The investigators will recruit participants through collaboration with the University of Victoria's Institute on Aging and Lifelong Health, the Victoria Brain Injury Society (VBIS), local media outlets, posters in community spaces, and by word of mouth. A power analysis (GPower Statistical Software) indicates the proposed sample size would be sufficient to determine, at minimum, a moderately weak effect size (f = 0.17). The investigators have chosen to recruit 100 participants per group to account for a maximum of 15% participant attrition over the study period. The sample size is also notably large for a neuroimaging study.

Inclusion criteria will be based on age (60+ years) and history of concussion (with the most recent concussion occurring at least one year prior to the study). Consistent with the literature, the history of concussion will be determined by interviewing participants about their experience with each experience of concussion (e.g. how was the injury sustained (sports injury, vehicle accident, etc.), how long has it been since the injury, did they experience a loss of consciousness during the event, how was their concussion diagnosed, what were their symptoms and when did the symptoms resolve).
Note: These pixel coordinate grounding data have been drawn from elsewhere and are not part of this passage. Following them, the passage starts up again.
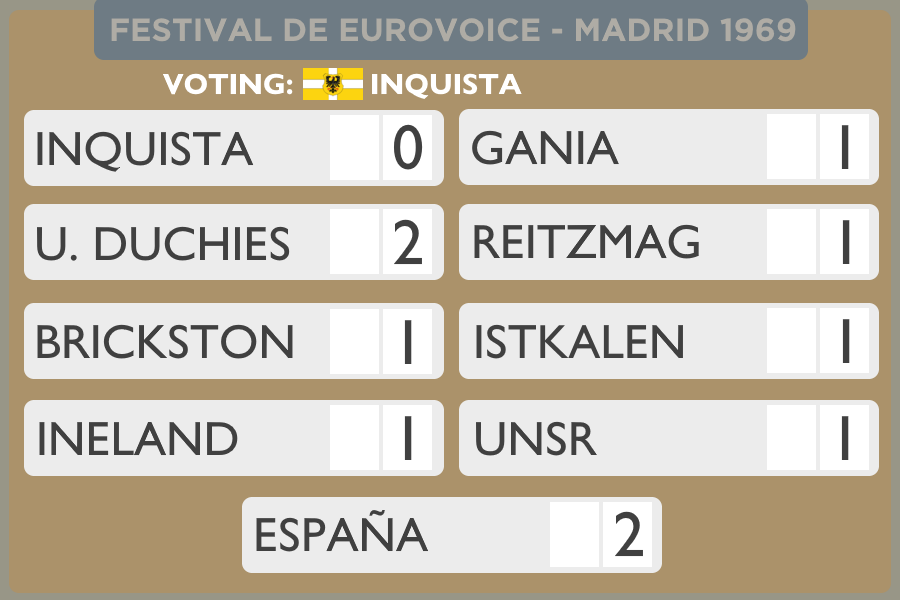Click UNSR's score box showing 1
The height and width of the screenshot is (600, 900).
coord(844,439)
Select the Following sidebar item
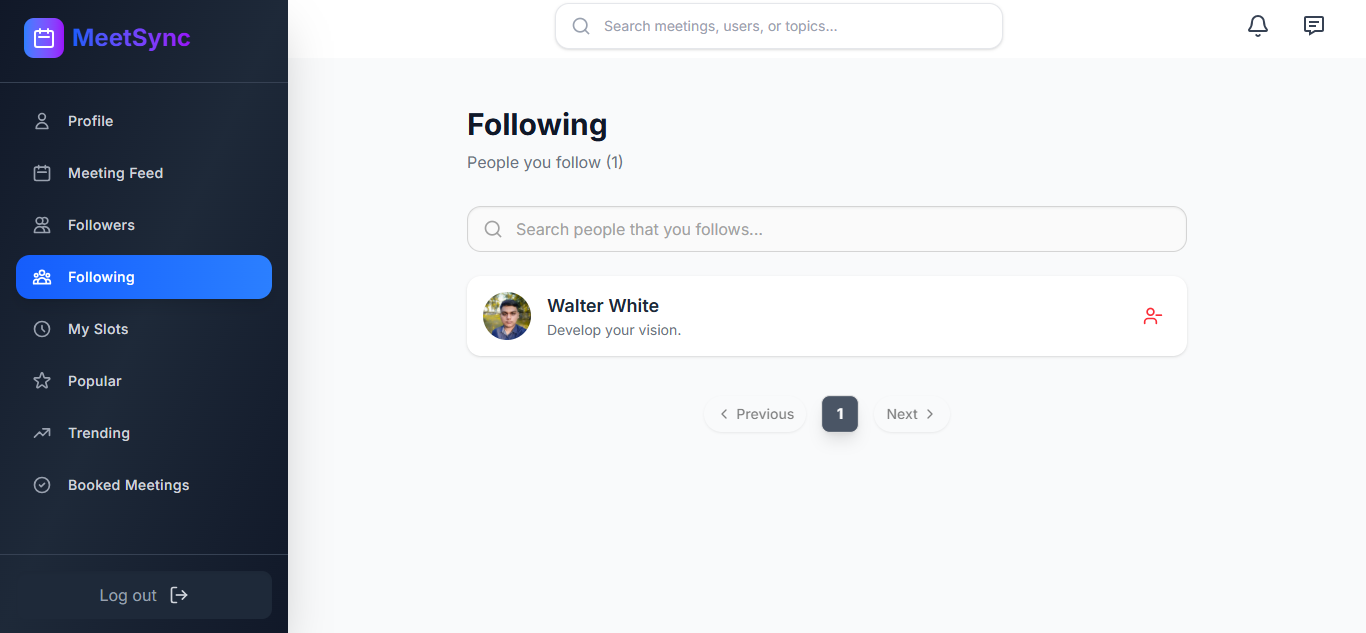The width and height of the screenshot is (1366, 633). 143,277
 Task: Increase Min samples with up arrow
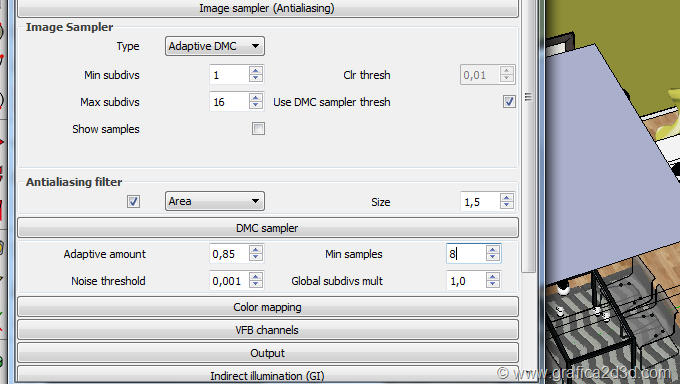tap(493, 249)
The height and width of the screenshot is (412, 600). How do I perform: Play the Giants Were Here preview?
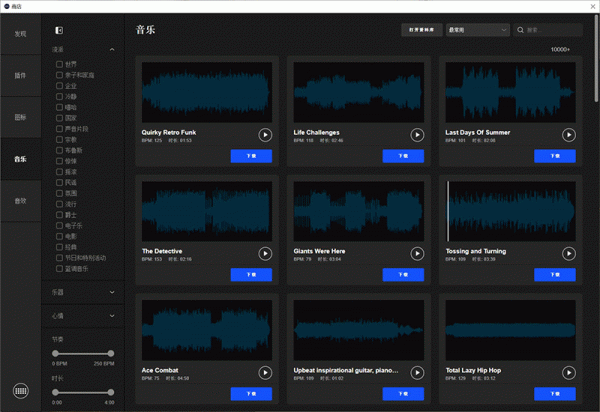pos(417,254)
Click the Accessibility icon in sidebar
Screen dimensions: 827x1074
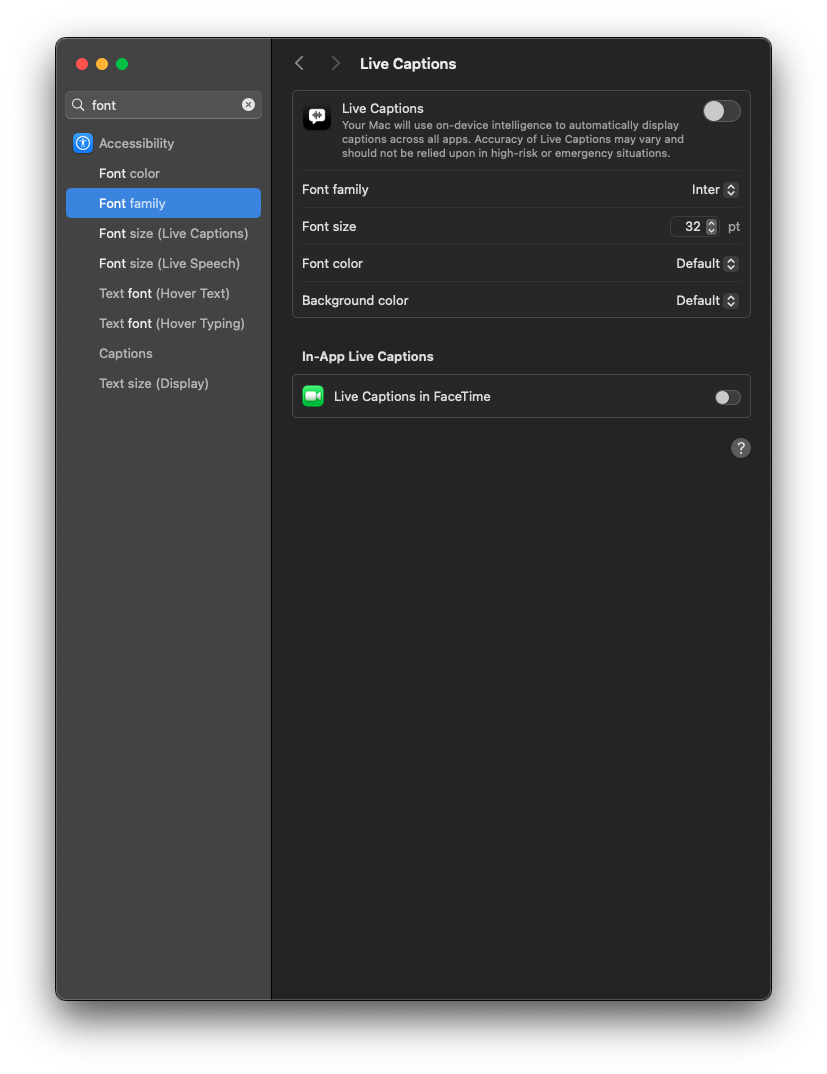83,143
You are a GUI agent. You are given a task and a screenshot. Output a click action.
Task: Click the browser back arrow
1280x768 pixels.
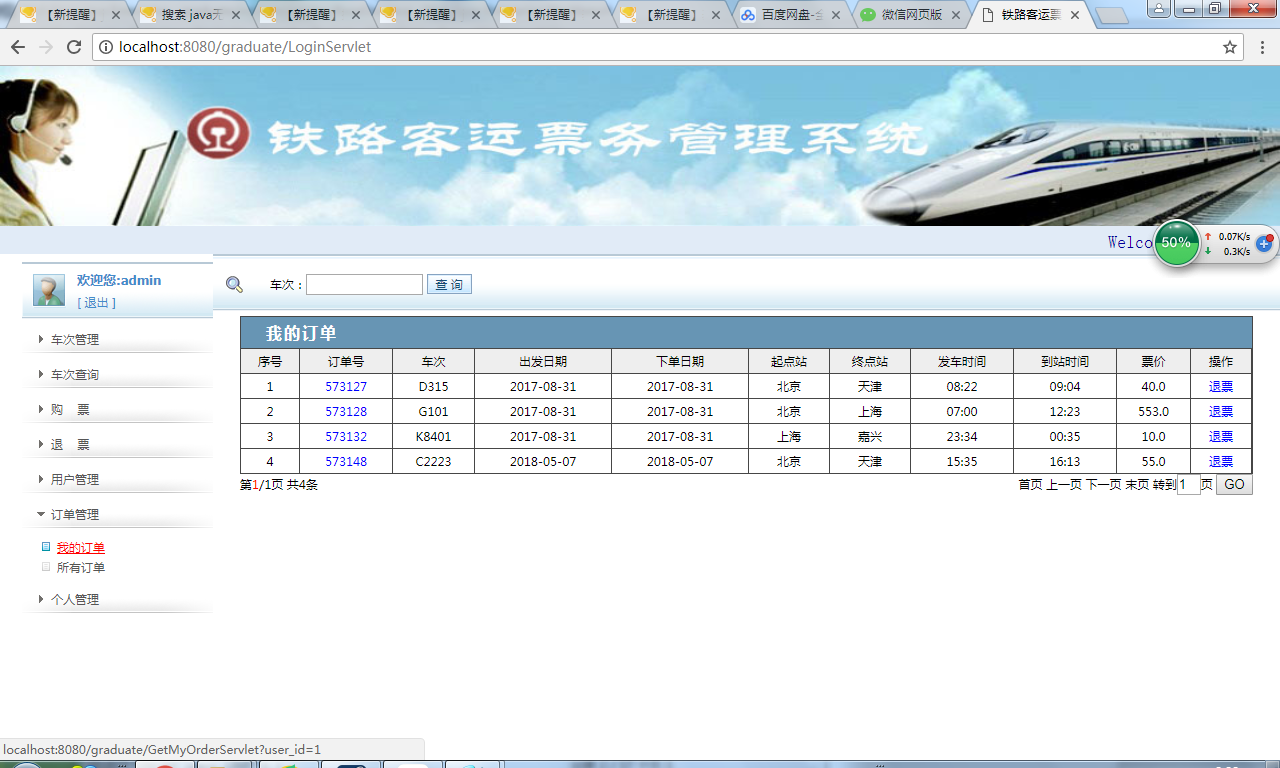click(18, 46)
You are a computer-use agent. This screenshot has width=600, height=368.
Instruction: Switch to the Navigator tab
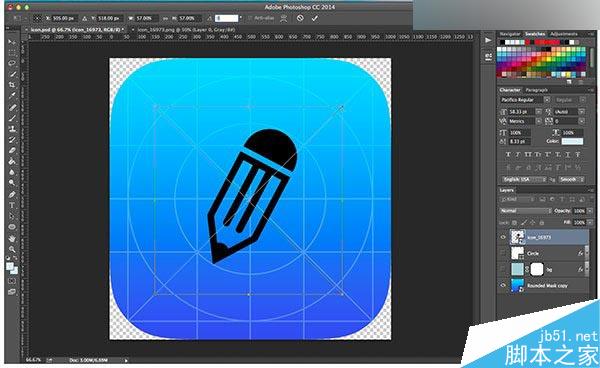510,34
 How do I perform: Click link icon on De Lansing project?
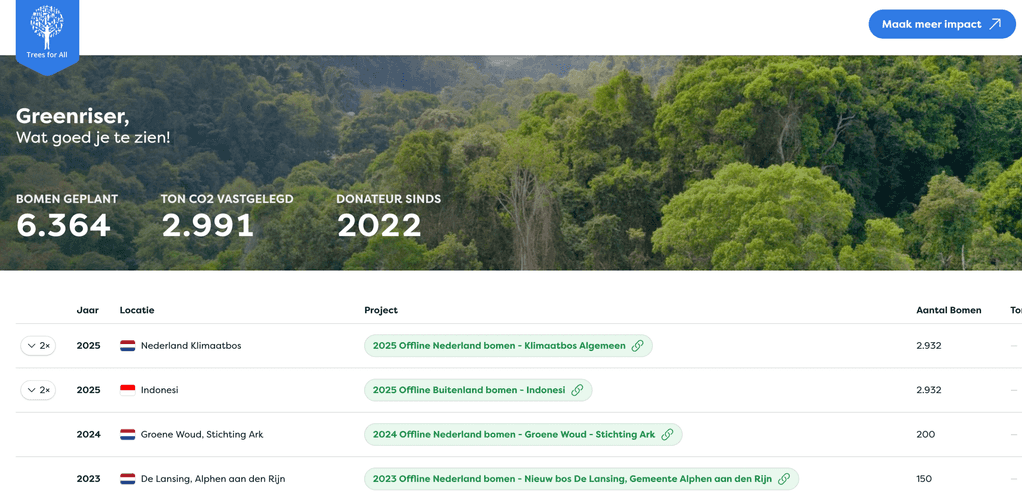point(784,479)
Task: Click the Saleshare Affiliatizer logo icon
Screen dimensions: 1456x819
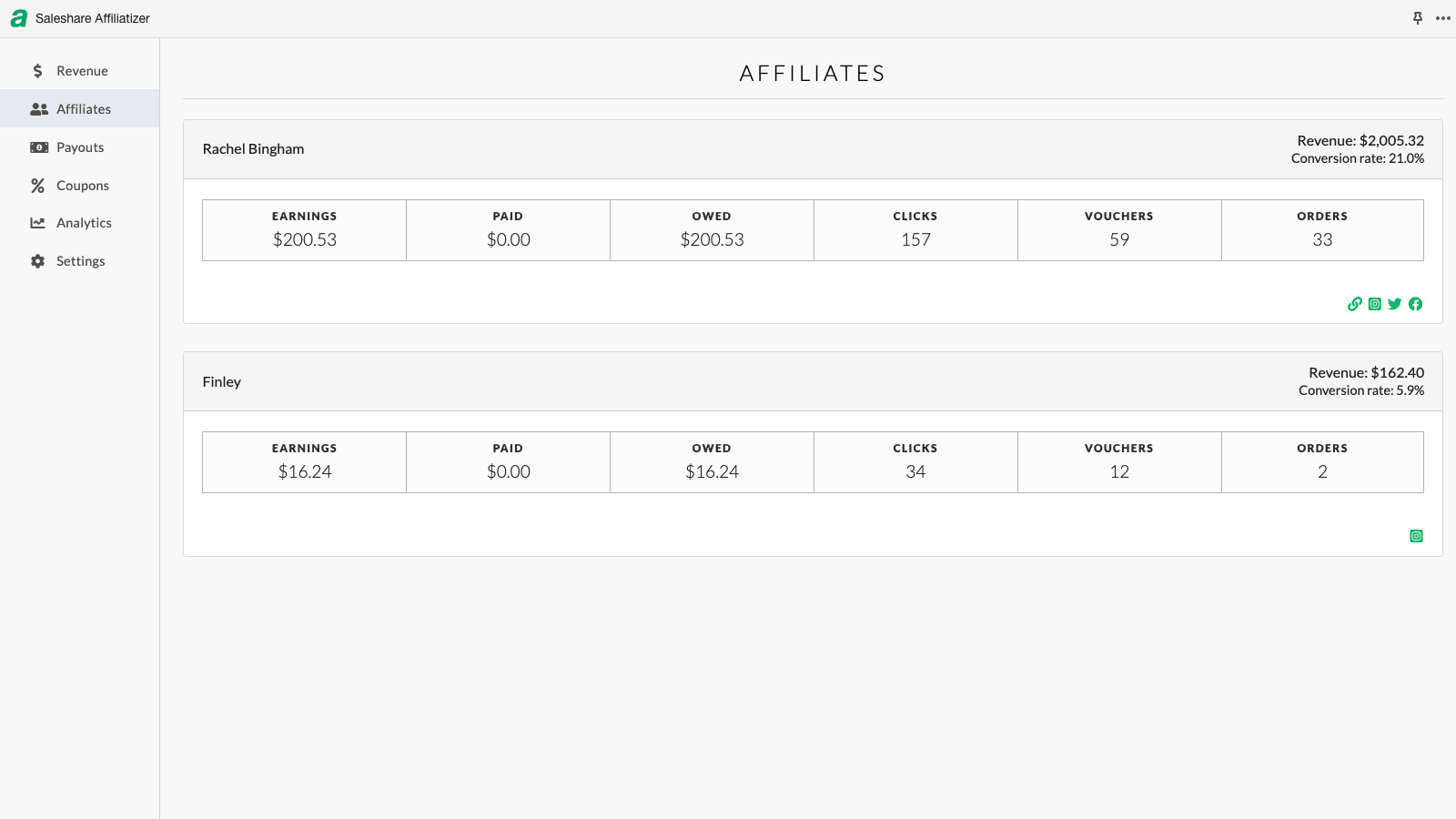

The interview will also gather information on age, sex, gender, education, occupation, and medical history (e.g. mood, medications). These variables will be coded and included in analyses, as appropriate. For example, years of education and years since the most recent concussion can be used as covariates. Exclusion criteria include the presence of a diagnosed neurological disorder (e.g. Mild Cognitive Impairment, Alzheimer's disease, Parkinson's disease), history of severe psychiatric disorder (e.g. schizophrenia), or any condition or medication that could affect cognition (e.g. psychotropic, anticholinergic drugs). Exclusion criteria also screen out the presence of any diagnosed visual impairment that could impede NeuroTracker training (i.e. severe colour blindness, monocular vision, blindness), and contraindications for MRI (e.g. metal implants).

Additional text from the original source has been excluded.